Fun Stuff > ENJOY
SNAKES ON A PLANE!
mysteriousbriefcase:
it's like hollywood rule #2 that babies and children can't die.
mysteriousbriefcase:
i saw this for a third motherfucking time this motherfucking week. it's ok, you guys can make fun of me now.
mberan42:
Lucky bastard.
Lise:
Because of the popularity Snakes on a Plane has garnered, in addition to its 3 sequels this will be the ONLY genre of movie produced in Hollywood for the next 10 years (at least).
I hope you all enjoy your (brief) lapse in judgment in supplying the industry with extra profit by seeing SoaP not once, not twice, but three times.
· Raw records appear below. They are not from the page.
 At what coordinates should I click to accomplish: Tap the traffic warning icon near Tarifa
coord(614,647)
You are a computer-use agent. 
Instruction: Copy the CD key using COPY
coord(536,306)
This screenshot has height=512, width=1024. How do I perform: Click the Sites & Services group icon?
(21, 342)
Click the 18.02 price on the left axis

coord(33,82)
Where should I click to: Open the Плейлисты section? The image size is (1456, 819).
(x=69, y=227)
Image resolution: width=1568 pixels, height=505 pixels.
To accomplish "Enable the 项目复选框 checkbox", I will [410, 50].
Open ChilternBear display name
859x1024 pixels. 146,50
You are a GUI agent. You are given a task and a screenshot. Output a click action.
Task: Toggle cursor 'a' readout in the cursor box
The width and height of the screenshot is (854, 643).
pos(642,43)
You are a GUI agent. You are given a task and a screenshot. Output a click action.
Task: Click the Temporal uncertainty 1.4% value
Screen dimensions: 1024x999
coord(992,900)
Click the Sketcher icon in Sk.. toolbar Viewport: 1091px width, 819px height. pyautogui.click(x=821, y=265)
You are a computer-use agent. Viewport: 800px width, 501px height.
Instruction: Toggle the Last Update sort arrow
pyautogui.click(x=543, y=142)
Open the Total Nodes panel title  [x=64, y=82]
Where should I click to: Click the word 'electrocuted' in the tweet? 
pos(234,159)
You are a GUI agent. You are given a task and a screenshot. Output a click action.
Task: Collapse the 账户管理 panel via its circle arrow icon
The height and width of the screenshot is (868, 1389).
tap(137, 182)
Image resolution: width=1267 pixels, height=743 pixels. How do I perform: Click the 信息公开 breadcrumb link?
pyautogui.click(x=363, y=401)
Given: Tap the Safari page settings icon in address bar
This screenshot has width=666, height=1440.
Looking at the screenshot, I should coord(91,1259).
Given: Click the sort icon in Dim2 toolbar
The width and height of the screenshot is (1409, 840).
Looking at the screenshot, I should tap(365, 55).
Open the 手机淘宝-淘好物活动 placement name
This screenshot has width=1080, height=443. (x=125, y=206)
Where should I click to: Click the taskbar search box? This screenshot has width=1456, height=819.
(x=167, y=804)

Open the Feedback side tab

It was enjoyable to participate in the hype for awhile, but now I'm going back to my art house films. :)
ChunkySnake:
I had 2 favourite parts to this movie.
1. When the mob boss is talking on the phone, obviously about the snake plan, and he says:
"Don't you think I've exhausted every other option!?!?!?!?"
Clearly you haven't mob boss guy, but ok!
2. When the power goes out, and everyone sort of mumbles and gasps but it's no big thing, except one guy thinks it is and he goes "THE SNAKES!" really loudly, but he's clearly very far away because it's all muffled. It's like "Yeah we know!"